The third measure of location is the mode. This is the value that occurs most frequently, or, if the data are grouped, the grouping with the highest frequency. It may be useful for categorical data to describe the most frequent category. The expression ‘bimodal’ distribution is used to describe a distribution with two peaks in it. This can be caused by mixing populations.

Distance

The measures of central tendency are not adequate to describe data. Two data sets can have the same mean but they can be entirely different. Thus to describe data, one needs to know the extent of variability. This is given by the measures of dispersion. Is important because the smaller the dispersion, the more realistic the data. But to calculate the dispersion we have to define the distance.

In mathematic terms the distance is a numerical measurement of how far apart objects or points are; a distance function or metric is a generalization of the concept of physical distance; it is a way of describing what it means for elements of some space to be “close to”, or “far away from” each other.

In machine learning, a distance measure is an objective score that summarizes the relative difference between two objects in a problem domain. Most commonly, the two objects are rows of data that describe a subject (such as a person, car, or house), or an event (such as a purchase, a claim, or a diagnosis).

In Statistics, distance is a measure calculated between two records that are typically part of a larger dataset, where rows are records and columns are variables.

There are different kinds of distances:

1. Euclidian Distance :

It is a distance measure that best can be explained as the length of a segment connecting two points. The formula is rather straightforward as the distance is calculated from the cartesian coordinates of the points using the Pythagorean theorem.

$D(x, y)=\sqrt{\sum_{i=1}^n (x_i-y_i)^2}$

Euclidean distance works great when you have low-dimensional data and the magnitude of the vectors is important to be measured.

2. Hamming Distance:

Hamming distance is the number of values that are different between two vectors. It is typically used to compare two binary strings of equal length. It can also be used for strings to compare how similar they are to each other by calculating the number of characters that are different from each other:

3. Manhattan Distance:

The Manhattan distance calculates the distance between real-valued vectors.

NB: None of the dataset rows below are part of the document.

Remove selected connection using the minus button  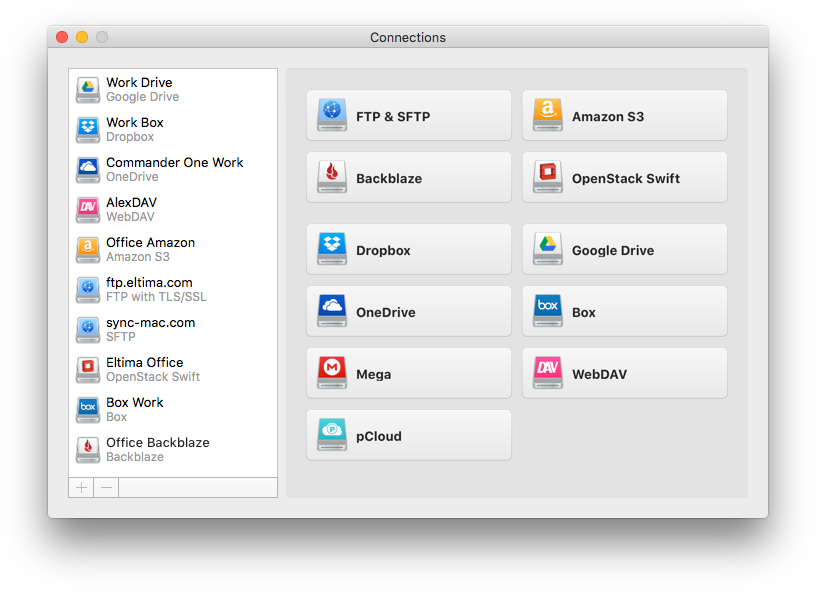(x=106, y=487)
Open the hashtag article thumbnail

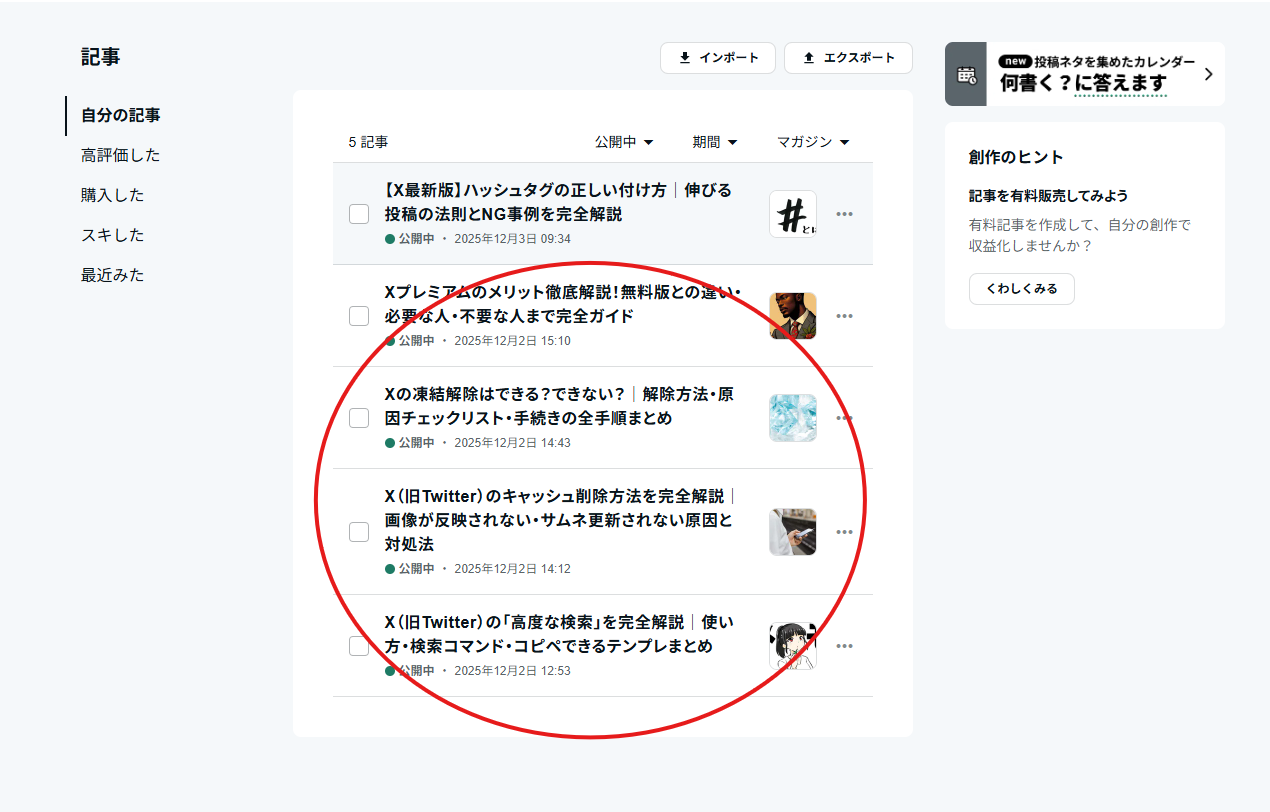tap(792, 214)
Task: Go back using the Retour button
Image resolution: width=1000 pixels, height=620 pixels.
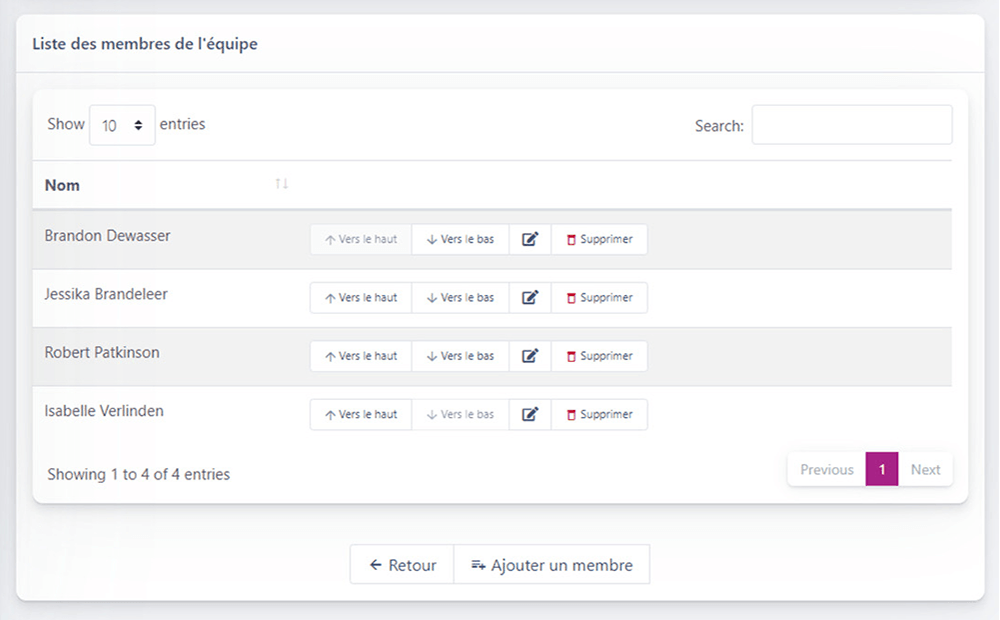Action: click(x=402, y=565)
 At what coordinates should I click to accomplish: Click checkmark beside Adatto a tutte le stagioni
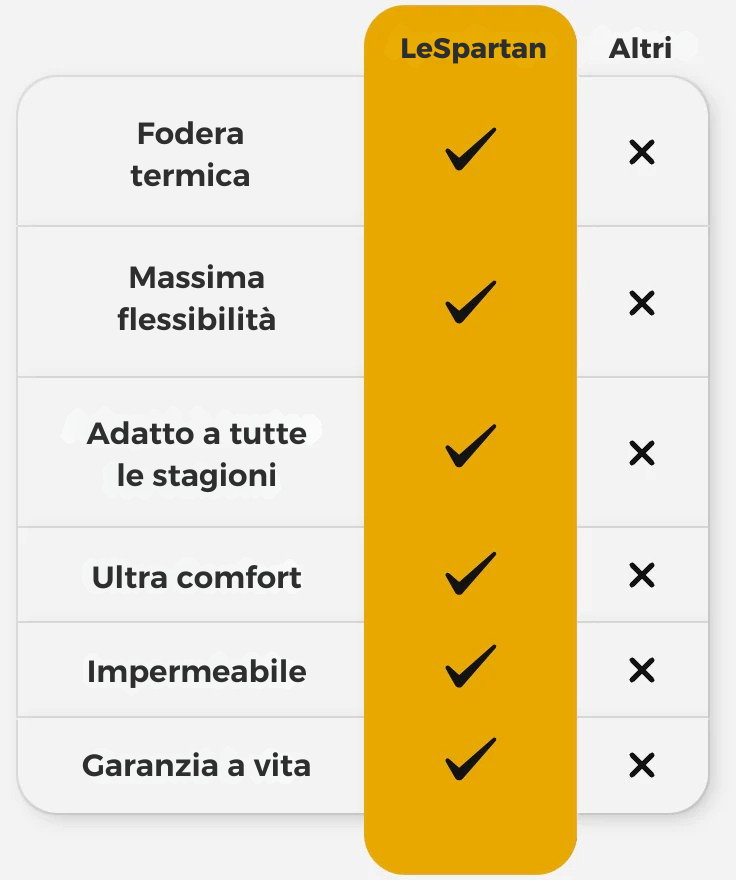tap(470, 446)
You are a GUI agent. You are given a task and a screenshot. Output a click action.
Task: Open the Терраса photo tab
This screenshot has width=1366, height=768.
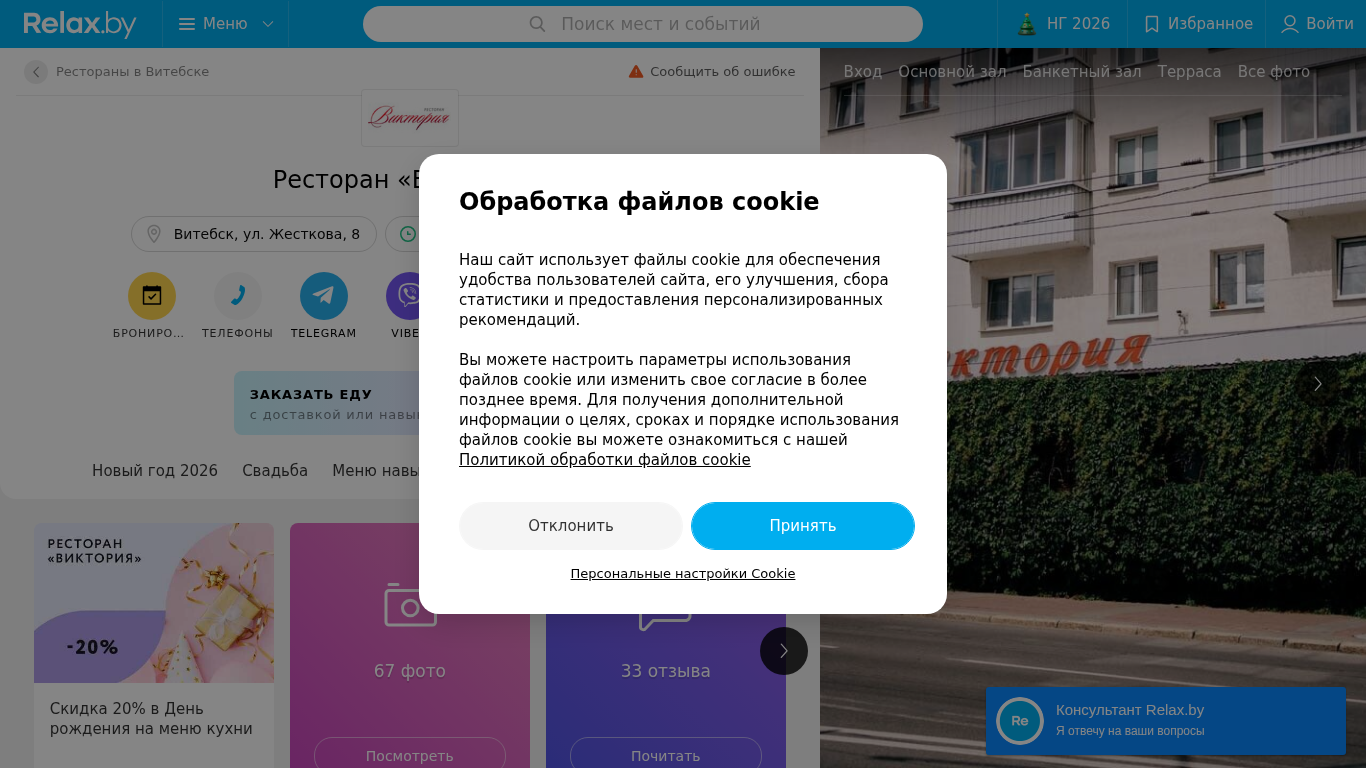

Imagine vectors that describe objects on a uniform grid such as a chessboard. Manhattan distance then refers to the distance between two vectors if they could only move right angles. There is no diagonal movement involved in calculating the distance:

All these distances can be used in different subjects such as machine learning, data science, mathematics; but obviously, they will give different results because each of them has a different declaration of distance.